Hi @tatayababa, I can feel your anxiety growing so I hope I can help you out a little.
It really is confusing as to why some people with the same blood cancer can have symptoms while others feel nothing. A lot depends on the progression of the disease. CLL/SLL are essential the same disease with the primary location of most of the leukemic cells being the difference…either in the blood/lymph nodes or in the bone marrow. It is generally very slow to progress over years and often found randomly with a routine exam/blood work appointment.

Blood cancers start in the marrow when something triggers the immune system to run amuck with an overproduction of one portion of the blood product, whether it’s red or white blood cells, plasma or platelets. When disease is early, there may be no symptoms at all because the impact is small.

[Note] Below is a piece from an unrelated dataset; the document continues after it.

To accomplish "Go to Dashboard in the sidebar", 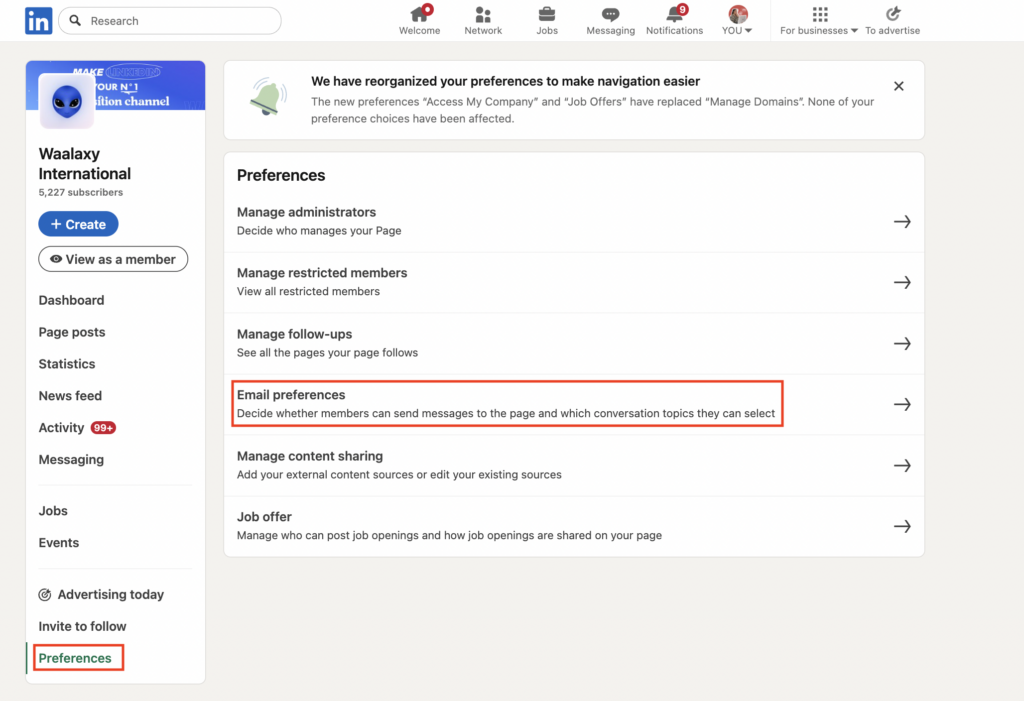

With a blood cancer there are no tumors but lymph glands can become enlarged, causing discomfort. There can be pain in joints and bones as the overabundance of blood cells crowd out the cramped chambers inside the marrow…eventually spilling out into the blood stream. Organs can become affected such as the spleen causing pain. There can be fevers, exhaustion, night sweats, etc, as the leukemic cells over take the normal production of red blood cells which carry oxygen through our body and the immune system responds to the inflammation. But again, not everyone feels any or all of these symptoms depending on the slow progression of the disease.
Not sure if I’ve given you this article previously but it’s very well done in explaining CLL/SLL
https://www.healthline.com/health/cll/chronic-lymphocytic-leukemia-symptoms
I know this is all new to you and frightening. But you have no symptoms so you are most likely very early in the game and this is a treatable condition. This isn’t the end of your story! I encourage you not to compare yourself with anyone else’s experience because every single person is different. It’s great to connect with other people with the same disease but as you’ve already seen, no two stories are the same, even with the same diagnosis.
I went through the same thing with my AML…I’ve met many people over the past 4 years with AML and only 2 have had my exact mutations and symptoms. We have to be really cautious to not speculate on those pesky what-ifs. Because most of the time what we conjure up is worse than the reality. ☺️
March 10th feels like a long way off…2 weeks from today… you’re going to get through each day because nothing has changed! You’ve had this condition for some time already…you’re just waiting for a few more answers to the puzzle. Finding the answer is a good thing! It’s the waiting that’s hard!
Are you in the heavy snow belt or are you out enjoying so fresh spring air somewhere?